TECHNICAL HARD TO MONITOR
And than you have the technical problems that can be a reason why something is not monitored. Here are some examples why it is sometimes hard to implement monitoring from a technical perspective. Ancient devices: Like the mentioned Diesel Power generator there are old devices that come from an era without any connectors that can be used for monitoring. Or it is a very old Unix or Host machine. I have found all sorts of tech that was still important for a specific task. So when it couldn´t be decommissioned it is still a dependency for a needed application or task. If it is still that important than we have to find a way to monitor it. It is needed to find a way to connect like we do with SNMP or an agent. If the devices simply support none of this connections we can try to watch the service that is delivered through the device or implement an extra sensor that can be monitored. For example of the Power generator, maybe we can not watch the generator directly but we can insert some devices like an UPS that can be watched over SNMP and shows the current power output. With intelligent PDU in every rack you can achieve even more granularity on the power consumption of your components.

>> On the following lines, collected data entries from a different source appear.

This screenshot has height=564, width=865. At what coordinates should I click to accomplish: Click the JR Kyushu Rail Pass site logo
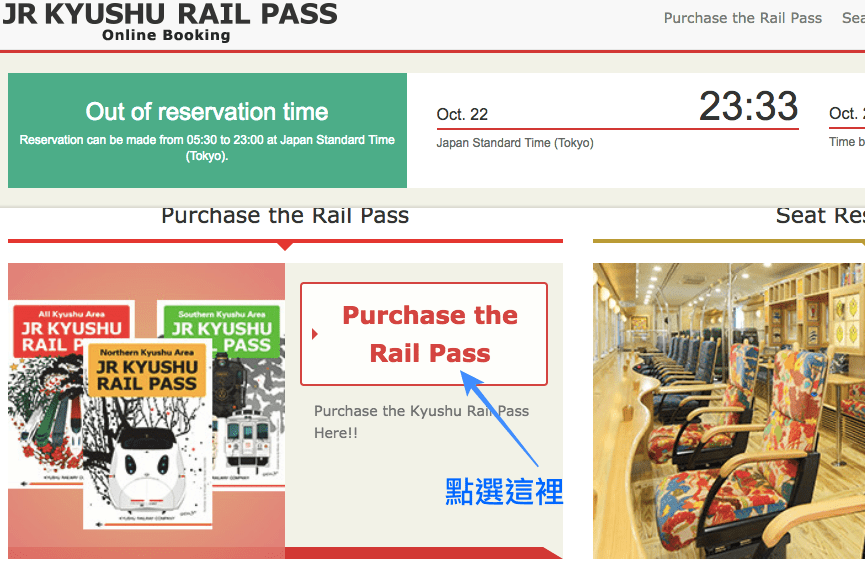point(170,21)
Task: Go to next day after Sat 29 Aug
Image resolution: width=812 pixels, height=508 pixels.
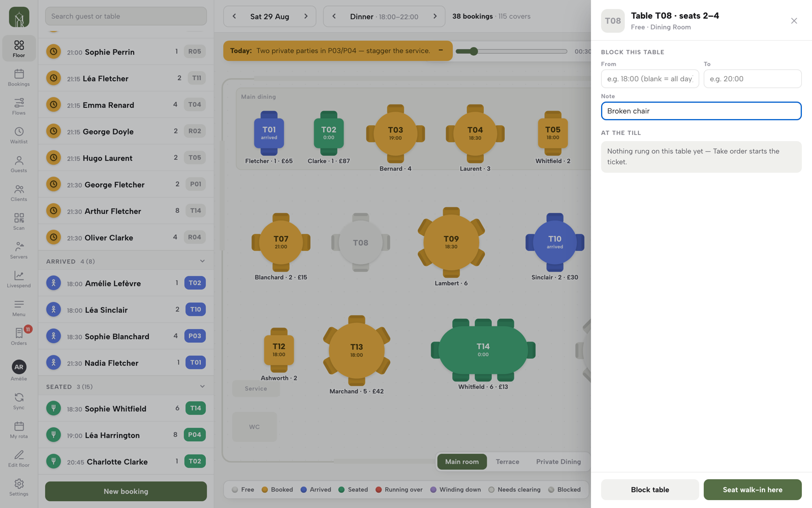Action: pyautogui.click(x=306, y=16)
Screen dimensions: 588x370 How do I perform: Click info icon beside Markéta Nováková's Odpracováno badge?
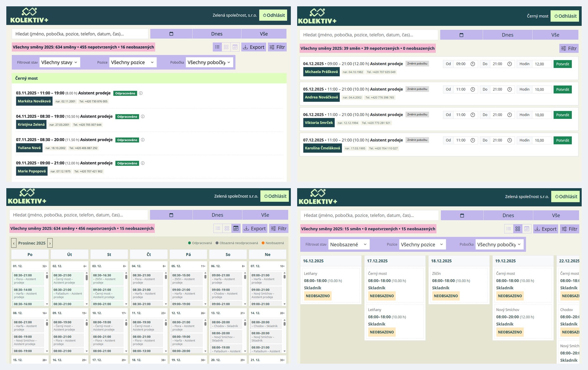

Often all the components of a rack have been changed nearly every two years, but the Rack and the power connector strip have been used for 10+ years. The same is true for the cooling systems. There are additional sensor bars available that feed your monitoring with data for the case the cooling plant can not deliver these data. With a good monitoring you can react before something happens.
IT IS PASSIVE
Another case are passive technologies like CWDM/DWDM or antennas. These also can only be monitored indirectly with other components that are capable of proper monitoring. With GBICs that have an active measurement / DDI interface you have access to real time data that can be implemented into the monitoring. Once you have this data in your monitoring you have a baseline and know how the damping across your CWDM/DWDM fibres should look like. As a final thought, try and take a step back to figure out what is needed so that your services can run. Think in all directions and expect nothing as given. Include everything that you can think of from climate, power and include all dependancy of storage, network and applications. And with that in mind take a look at the monitoring and check if you cover everything.